What you need to do :: Write out an exact copy of the line with "Instruction: Tick the" and of each line after it, through the end of the records below.

─── Recorded data ───

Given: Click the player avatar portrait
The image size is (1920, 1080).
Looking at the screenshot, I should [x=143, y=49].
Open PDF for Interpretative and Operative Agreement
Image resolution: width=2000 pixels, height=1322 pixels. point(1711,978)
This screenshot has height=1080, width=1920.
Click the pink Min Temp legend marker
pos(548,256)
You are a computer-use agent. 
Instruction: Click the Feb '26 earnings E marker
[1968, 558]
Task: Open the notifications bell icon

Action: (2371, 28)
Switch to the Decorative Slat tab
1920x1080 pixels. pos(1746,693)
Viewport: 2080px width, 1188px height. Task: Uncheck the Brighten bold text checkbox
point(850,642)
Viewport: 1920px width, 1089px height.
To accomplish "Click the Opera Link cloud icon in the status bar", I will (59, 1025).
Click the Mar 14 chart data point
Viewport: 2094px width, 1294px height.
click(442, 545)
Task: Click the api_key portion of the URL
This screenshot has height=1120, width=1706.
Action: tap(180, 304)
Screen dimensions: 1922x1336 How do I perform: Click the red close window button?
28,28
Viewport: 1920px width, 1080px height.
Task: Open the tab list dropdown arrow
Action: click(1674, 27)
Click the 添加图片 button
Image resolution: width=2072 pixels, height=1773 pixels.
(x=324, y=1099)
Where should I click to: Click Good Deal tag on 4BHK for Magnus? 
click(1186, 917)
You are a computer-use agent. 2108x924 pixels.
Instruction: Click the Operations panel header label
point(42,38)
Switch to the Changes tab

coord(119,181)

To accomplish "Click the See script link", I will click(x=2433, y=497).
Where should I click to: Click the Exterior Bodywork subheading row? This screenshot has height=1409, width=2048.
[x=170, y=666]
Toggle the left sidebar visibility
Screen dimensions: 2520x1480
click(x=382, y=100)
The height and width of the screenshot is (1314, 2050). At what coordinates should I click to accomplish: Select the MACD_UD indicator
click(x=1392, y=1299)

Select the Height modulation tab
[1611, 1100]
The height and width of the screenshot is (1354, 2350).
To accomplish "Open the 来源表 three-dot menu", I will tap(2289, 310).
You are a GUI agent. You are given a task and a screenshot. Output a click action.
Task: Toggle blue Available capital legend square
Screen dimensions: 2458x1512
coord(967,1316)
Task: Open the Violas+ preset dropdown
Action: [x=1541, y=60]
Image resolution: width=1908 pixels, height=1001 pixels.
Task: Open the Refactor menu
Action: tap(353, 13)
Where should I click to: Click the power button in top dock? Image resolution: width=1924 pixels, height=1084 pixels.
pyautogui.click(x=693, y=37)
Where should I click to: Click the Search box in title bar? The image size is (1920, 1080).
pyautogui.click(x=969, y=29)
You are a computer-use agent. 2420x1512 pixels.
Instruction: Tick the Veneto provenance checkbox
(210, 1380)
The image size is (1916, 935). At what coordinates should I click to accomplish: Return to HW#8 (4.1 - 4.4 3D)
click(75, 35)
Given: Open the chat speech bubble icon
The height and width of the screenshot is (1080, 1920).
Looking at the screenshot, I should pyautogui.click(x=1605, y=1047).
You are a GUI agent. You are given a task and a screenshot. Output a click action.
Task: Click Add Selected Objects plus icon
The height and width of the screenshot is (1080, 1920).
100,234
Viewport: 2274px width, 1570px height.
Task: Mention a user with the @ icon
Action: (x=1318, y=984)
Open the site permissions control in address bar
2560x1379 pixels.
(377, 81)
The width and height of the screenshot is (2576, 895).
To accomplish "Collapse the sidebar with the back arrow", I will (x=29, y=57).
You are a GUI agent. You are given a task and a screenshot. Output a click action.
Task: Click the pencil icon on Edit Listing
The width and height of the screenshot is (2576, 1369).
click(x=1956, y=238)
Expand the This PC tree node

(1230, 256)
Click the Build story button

───

Answer section ::
Instruction: Tick the Veneto provenance checkbox
(210, 1380)
The image size is (1916, 935). At what coordinates should I click to accomplish: Return to HW#8 (4.1 - 4.4 3D)
click(75, 35)
Given: Open the chat speech bubble icon
The height and width of the screenshot is (1080, 1920).
Looking at the screenshot, I should pyautogui.click(x=1605, y=1047).
You are a GUI agent. You are given a task and a screenshot. Output a click action.
Task: Click Add Selected Objects plus icon
The height and width of the screenshot is (1080, 1920).
100,234
Viewport: 2274px width, 1570px height.
Task: Mention a user with the @ icon
Action: (x=1318, y=984)
Open the site permissions control in address bar
2560x1379 pixels.
(377, 81)
The width and height of the screenshot is (2576, 895).
To accomplish "Collapse the sidebar with the back arrow", I will (x=29, y=57).
You are a GUI agent. You are given a task and a screenshot. Output a click action.
Task: Click the pencil icon on Edit Listing
The width and height of the screenshot is (2576, 1369).
click(x=1956, y=238)
Expand the This PC tree node

(1230, 256)
Click the Build story button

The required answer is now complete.